-------- Listed entries --------
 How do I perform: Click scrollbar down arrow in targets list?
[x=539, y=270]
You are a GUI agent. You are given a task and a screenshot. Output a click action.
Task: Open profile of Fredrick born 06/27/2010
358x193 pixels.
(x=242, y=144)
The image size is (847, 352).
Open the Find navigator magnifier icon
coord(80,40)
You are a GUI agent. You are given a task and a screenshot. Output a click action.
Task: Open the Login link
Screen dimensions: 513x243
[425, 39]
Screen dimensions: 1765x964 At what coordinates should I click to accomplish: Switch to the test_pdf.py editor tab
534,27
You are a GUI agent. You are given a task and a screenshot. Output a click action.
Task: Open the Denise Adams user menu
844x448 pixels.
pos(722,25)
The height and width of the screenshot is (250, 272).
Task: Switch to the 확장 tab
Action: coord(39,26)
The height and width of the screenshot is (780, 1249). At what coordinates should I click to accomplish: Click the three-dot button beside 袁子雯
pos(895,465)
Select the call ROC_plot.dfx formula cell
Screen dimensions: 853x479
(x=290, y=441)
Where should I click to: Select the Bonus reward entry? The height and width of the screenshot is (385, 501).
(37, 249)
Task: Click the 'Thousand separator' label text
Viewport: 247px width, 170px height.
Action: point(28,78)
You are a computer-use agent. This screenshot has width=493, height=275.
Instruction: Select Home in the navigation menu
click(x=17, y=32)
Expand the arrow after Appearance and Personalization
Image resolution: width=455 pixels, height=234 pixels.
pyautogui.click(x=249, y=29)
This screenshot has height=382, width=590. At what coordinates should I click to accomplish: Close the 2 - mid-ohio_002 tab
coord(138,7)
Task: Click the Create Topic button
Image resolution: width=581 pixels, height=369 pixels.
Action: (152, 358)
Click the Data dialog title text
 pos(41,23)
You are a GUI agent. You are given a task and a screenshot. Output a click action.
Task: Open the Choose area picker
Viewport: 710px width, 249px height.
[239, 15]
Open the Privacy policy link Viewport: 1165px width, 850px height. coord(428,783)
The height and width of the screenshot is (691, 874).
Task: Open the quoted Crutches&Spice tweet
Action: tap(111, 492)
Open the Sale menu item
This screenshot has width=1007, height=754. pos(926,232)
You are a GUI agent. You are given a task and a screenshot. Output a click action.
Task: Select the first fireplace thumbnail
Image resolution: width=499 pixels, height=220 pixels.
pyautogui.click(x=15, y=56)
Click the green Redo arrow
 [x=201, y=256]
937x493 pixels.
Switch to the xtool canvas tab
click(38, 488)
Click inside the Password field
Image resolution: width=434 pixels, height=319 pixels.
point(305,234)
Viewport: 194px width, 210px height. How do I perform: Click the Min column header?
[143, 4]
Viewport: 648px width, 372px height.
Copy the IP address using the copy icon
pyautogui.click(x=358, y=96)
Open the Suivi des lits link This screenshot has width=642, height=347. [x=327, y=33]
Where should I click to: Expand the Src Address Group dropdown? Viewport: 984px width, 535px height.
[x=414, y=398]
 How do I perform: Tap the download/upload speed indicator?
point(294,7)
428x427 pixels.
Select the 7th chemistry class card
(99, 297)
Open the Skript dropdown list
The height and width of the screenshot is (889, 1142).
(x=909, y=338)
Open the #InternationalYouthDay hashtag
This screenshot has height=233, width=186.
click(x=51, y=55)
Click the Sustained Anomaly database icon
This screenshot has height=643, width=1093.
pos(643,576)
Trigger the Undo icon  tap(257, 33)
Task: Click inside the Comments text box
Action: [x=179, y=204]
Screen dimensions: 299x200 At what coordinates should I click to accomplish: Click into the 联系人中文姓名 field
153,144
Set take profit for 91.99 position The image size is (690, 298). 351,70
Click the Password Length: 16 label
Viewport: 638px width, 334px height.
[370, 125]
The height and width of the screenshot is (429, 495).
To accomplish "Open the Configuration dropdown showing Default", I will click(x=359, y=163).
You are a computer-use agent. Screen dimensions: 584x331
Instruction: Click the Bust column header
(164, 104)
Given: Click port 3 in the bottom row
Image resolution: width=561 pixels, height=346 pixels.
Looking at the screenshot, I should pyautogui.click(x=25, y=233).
--------
-- Directions --
Reproduce all of the lines above, substituting "desktop assistant" for each occurrence of "GUI agent" and keeping everything else the same.

-- Result below --
 How do I perform: Click scrollbar down arrow in targets list?
[x=539, y=270]
You are a desktop assistant. You are given a task and a screenshot. Output a click action.
Task: Open profile of Fredrick born 06/27/2010
358x193 pixels.
(x=242, y=144)
The image size is (847, 352).
Open the Find navigator magnifier icon
coord(80,40)
You are a desktop assistant. You are given a task and a screenshot. Output a click action.
Task: Open the Login link
Screen dimensions: 513x243
[425, 39]
Screen dimensions: 1765x964 At what coordinates should I click to accomplish: Switch to the test_pdf.py editor tab
534,27
You are a desktop assistant. You are given a task and a screenshot. Output a click action.
Task: Open the Denise Adams user menu
844x448 pixels.
pos(722,25)
The height and width of the screenshot is (250, 272).
Task: Switch to the 확장 tab
Action: coord(39,26)
The height and width of the screenshot is (780, 1249). At what coordinates should I click to accomplish: Click the three-dot button beside 袁子雯
pos(895,465)
Select the call ROC_plot.dfx formula cell
Screen dimensions: 853x479
(x=290, y=441)
Where should I click to: Select the Bonus reward entry? The height and width of the screenshot is (385, 501).
(37, 249)
Task: Click the 'Thousand separator' label text
Viewport: 247px width, 170px height.
Action: point(28,78)
You are a computer-use agent. This screenshot has width=493, height=275.
Instruction: Select Home in the navigation menu
click(x=17, y=32)
Expand the arrow after Appearance and Personalization
Image resolution: width=455 pixels, height=234 pixels.
pyautogui.click(x=249, y=29)
This screenshot has height=382, width=590. At what coordinates should I click to accomplish: Close the 2 - mid-ohio_002 tab
coord(138,7)
Task: Click the Create Topic button
Image resolution: width=581 pixels, height=369 pixels.
Action: (152, 358)
Click the Data dialog title text
 pos(41,23)
You are a desktop assistant. You are given a task and a screenshot. Output a click action.
Task: Open the Choose area picker
Viewport: 710px width, 249px height.
[239, 15]
Open the Privacy policy link Viewport: 1165px width, 850px height. coord(428,783)
The height and width of the screenshot is (691, 874).
Task: Open the quoted Crutches&Spice tweet
Action: tap(111, 492)
Open the Sale menu item
This screenshot has width=1007, height=754. pos(926,232)
You are a desktop assistant. You are given a task and a screenshot. Output a click action.
Task: Select the first fireplace thumbnail
Image resolution: width=499 pixels, height=220 pixels.
pyautogui.click(x=15, y=56)
Click the green Redo arrow
 [x=201, y=256]
937x493 pixels.
Switch to the xtool canvas tab
click(38, 488)
Click inside the Password field
Image resolution: width=434 pixels, height=319 pixels.
point(305,234)
Viewport: 194px width, 210px height. How do I perform: Click the Min column header?
[143, 4]
Viewport: 648px width, 372px height.
Copy the IP address using the copy icon
pyautogui.click(x=358, y=96)
Open the Suivi des lits link This screenshot has width=642, height=347. [x=327, y=33]
Where should I click to: Expand the Src Address Group dropdown? Viewport: 984px width, 535px height.
[x=414, y=398]
 How do I perform: Tap the download/upload speed indicator?
point(294,7)
428x427 pixels.
Select the 7th chemistry class card
(99, 297)
Open the Skript dropdown list
The height and width of the screenshot is (889, 1142).
(x=909, y=338)
Open the #InternationalYouthDay hashtag
This screenshot has height=233, width=186.
click(x=51, y=55)
Click the Sustained Anomaly database icon
This screenshot has height=643, width=1093.
pos(643,576)
Trigger the Undo icon  tap(257, 33)
Task: Click inside the Comments text box
Action: [x=179, y=204]
Screen dimensions: 299x200 At what coordinates should I click to accomplish: Click into the 联系人中文姓名 field
153,144
Set take profit for 91.99 position The image size is (690, 298). 351,70
Click the Password Length: 16 label
Viewport: 638px width, 334px height.
[370, 125]
The height and width of the screenshot is (429, 495).
To accomplish "Open the Configuration dropdown showing Default", I will click(x=359, y=163).
You are a computer-use agent. Screen dimensions: 584x331
Instruction: Click the Bust column header
(164, 104)
Given: Click port 3 in the bottom row
Image resolution: width=561 pixels, height=346 pixels.
Looking at the screenshot, I should pyautogui.click(x=25, y=233).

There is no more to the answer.